A recent news report in The Globe and Mail, “Library and Archives planning deep cuts to access to information team, document shows,” has raised concern about planned reductions to the Access to Information and Privacy Act (ATIP) function at Library and Archives Canada.1 For many readers, this may sound like an administrative or staffing matter: important perhaps, but somewhat distant from day-to-day historical research. For genealogists, however, I think this proposed plan has disturbing implications.
In Canada, many of the federal records most useful for reconstructing lives are not simply sitting on an open shelf waiting to be consulted because enough time has passed. This is one of the common misconceptions about federal archival access. Researchers often assume that older government records move into the archives and become routinely available after a set number of years, as happens in some other jurisdictions. In practice, the Canadian situation is much less straightforward.

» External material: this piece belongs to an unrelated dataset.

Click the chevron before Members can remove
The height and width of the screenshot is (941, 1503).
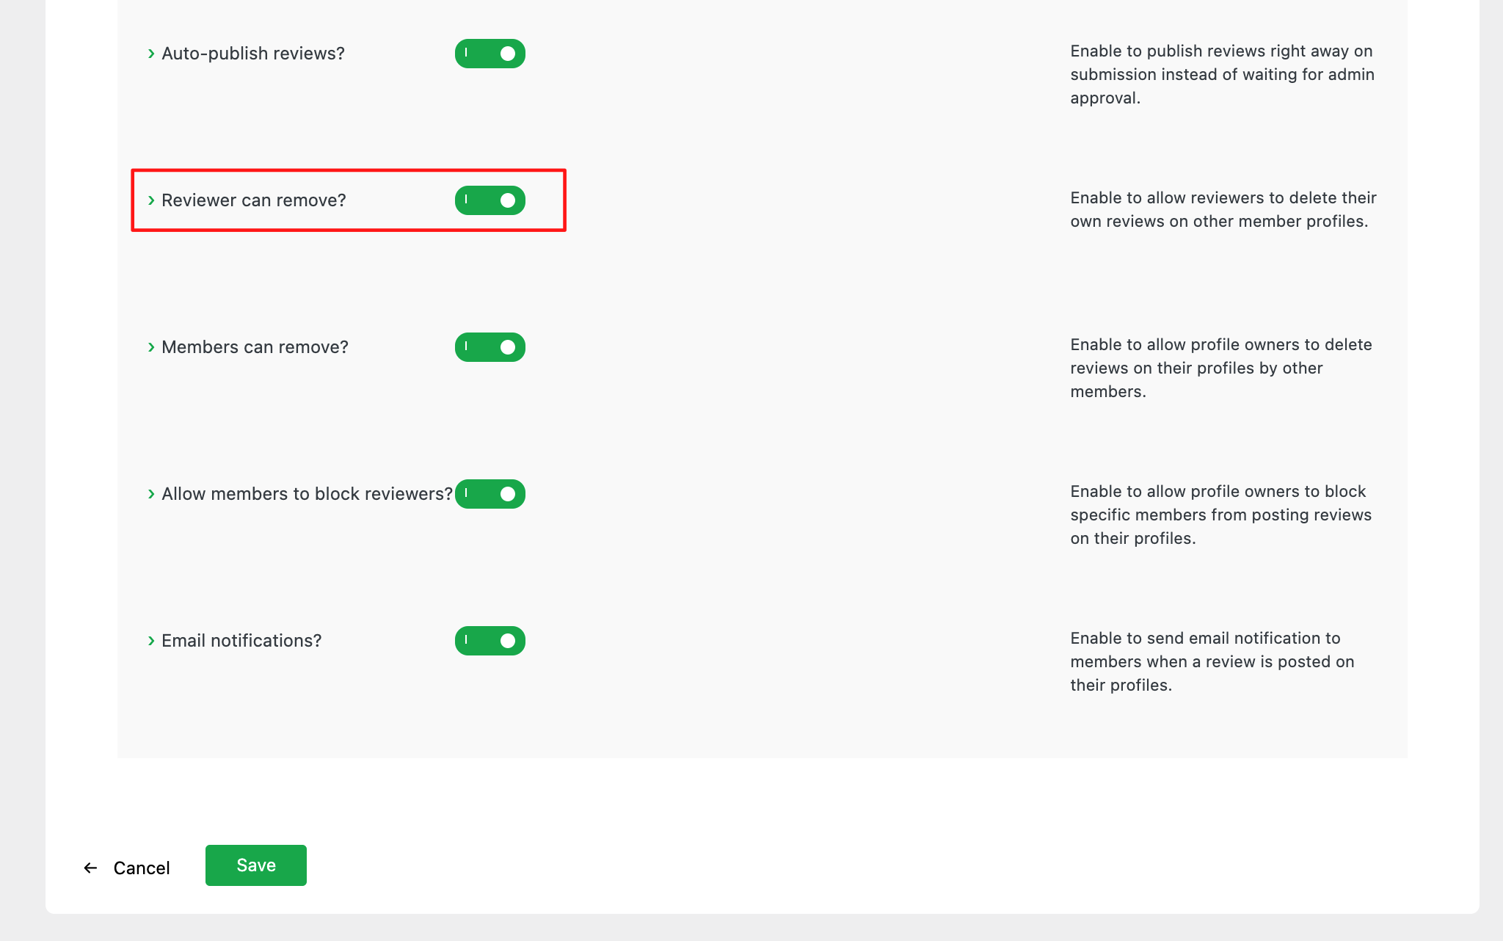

For genealogists, many of the records we most want to see are personal files: citizenship and naturalization records, immigration files, pension files, wartime records, and other federal files that document the lives of ordinary people. These are often precisely the records needed to establish citizenship, kinship, legal status, residence, military service, and other core elements of genealogy. Such records are also important in proving citizenship by descent, the hottest topic in Canadian genealogy since Bill C-3 became law in December 2025.2 At LAC, access to these records is frequently governed by the Access to Information and Privacy process.3
Let me say that again: for Canadian genealogists, ATIP is not a side door. In many cases, it is the door. This is why reported cuts to ATIP matter. If the report is accurate, and if the changes are implemented in the way described, the likely consequence goes beyond inconvenience. It may weaken the practical release system for the classes of records genealogists most need.
Visiting Ottawa isn’t an ATIP workaround
While I am discussing access, let me clarify another common misconception: visiting LAC in person does not override the need to file an ATIP request. Too often, I have seen researchers stand in line, politely request files, and then be told they must file through ATIP instead. The most common response is some version of: “But I’ve come all this way to see these files. Are you telling me I can’t see them?” In other words, being physically present at LAC is not a workaround when access depends on ATIP review.

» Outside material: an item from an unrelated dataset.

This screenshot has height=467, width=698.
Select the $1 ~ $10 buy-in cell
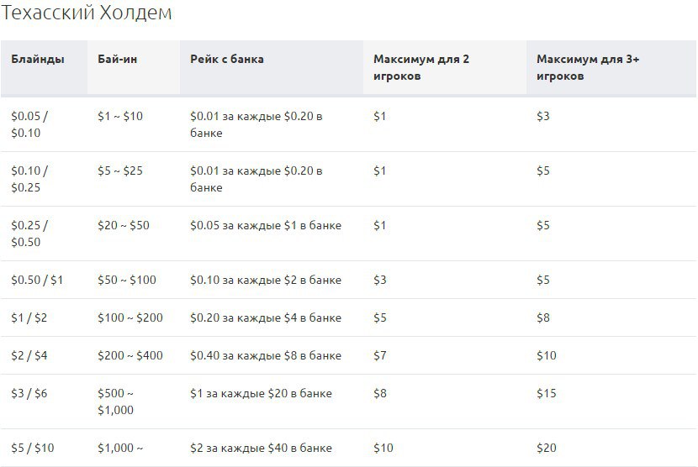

The evolution of the ATIP process
That does not mean no one is trying. In recent years, LAC has acknowledged problems in the access system and has reported efforts to improve it, including declassification work and other transparency measures.4 It is also fair to note that using ATIP as a release mechanism is, in my view, an improvement over the previous ad hoc system. A formal process is better than no process.

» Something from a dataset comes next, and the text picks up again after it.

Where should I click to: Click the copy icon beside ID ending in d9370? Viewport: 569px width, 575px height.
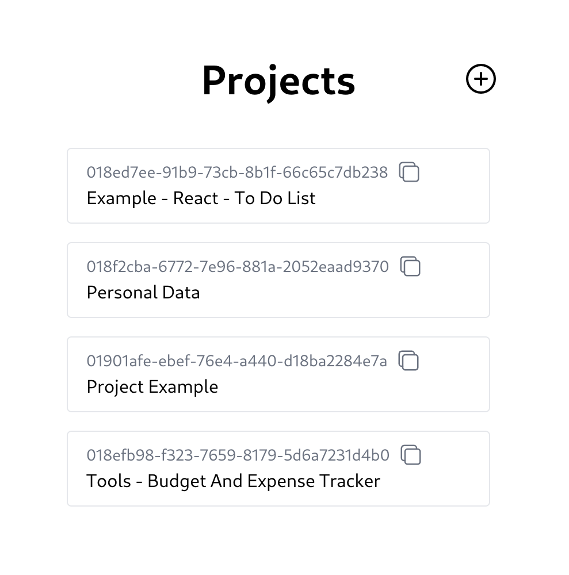(410, 266)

Implications for historians, genealogists, students and Canadian history
The concern is what happens when the capacity behind that process is reduced. At the moment, I have three pending ATIP requests that would be directly affected, and I see medium- to long-term risks for future research. If ATIP capacity contracts, genealogists, historians, master’s and PhD students, and others who depend on these records may face longer waits, greater uncertainty, and more difficulty integrating federal files into timely research projects.
This matters for Canadian history generally. It matters especially for work on communities already poorly served by the archival record. Where histories were overlooked, under-collected, or shaped by exclusionary law and administration, access delays are not neutral. They deepen existing archival imbalance.
What you can do right now
For now, I think the best response is informed caution. Researchers do not need to panic, but we do need to pay attention. It is wise to be realistic about which projects may depend on federal personal files, to continue developing work from records already secured, and to broaden source strategies where possible. Provincial archives, local repositories, court records, newspapers, community collections, and family-held material cannot replace federal files entirely, but they can help keep research moving while access questions remain unresolved.
This moment calls for careful thought. We should distinguish carefully between what has been reported, what has been officially confirmed, and what has actually been implemented. At the same time, we should not minimize the stakes. For many Canadian genealogists, historians, and community researchers, ATIP is not peripheral to archival work. It is central. If its capacity is significantly reduced, the effects will be felt far beyond administrative offices. They will be felt in the reconstruction of lives, the writing of history, and the ongoing effort to recover stories that were never well served by the archival record in the first place.
Let your MP know how you feel about the proposed changes
As Canadian citizens, we can let our elected officials know what is important to us, their constituents. If contacting your Member of Parliament appeals to you, here are both the link to find your MP’s contact information, and a suggested note.5
Dear [MP Name],
I am writing as your constituent about the reported planned reductions to the Access to Information and Privacy Act (ATIP) function at Library and Archives Canada (LAC). For genealogists, historians, students, and community researchers, ATIP is often the practical route to federal records about ordinary people’s lives, including citizenship, pension, wartime, and other personal files.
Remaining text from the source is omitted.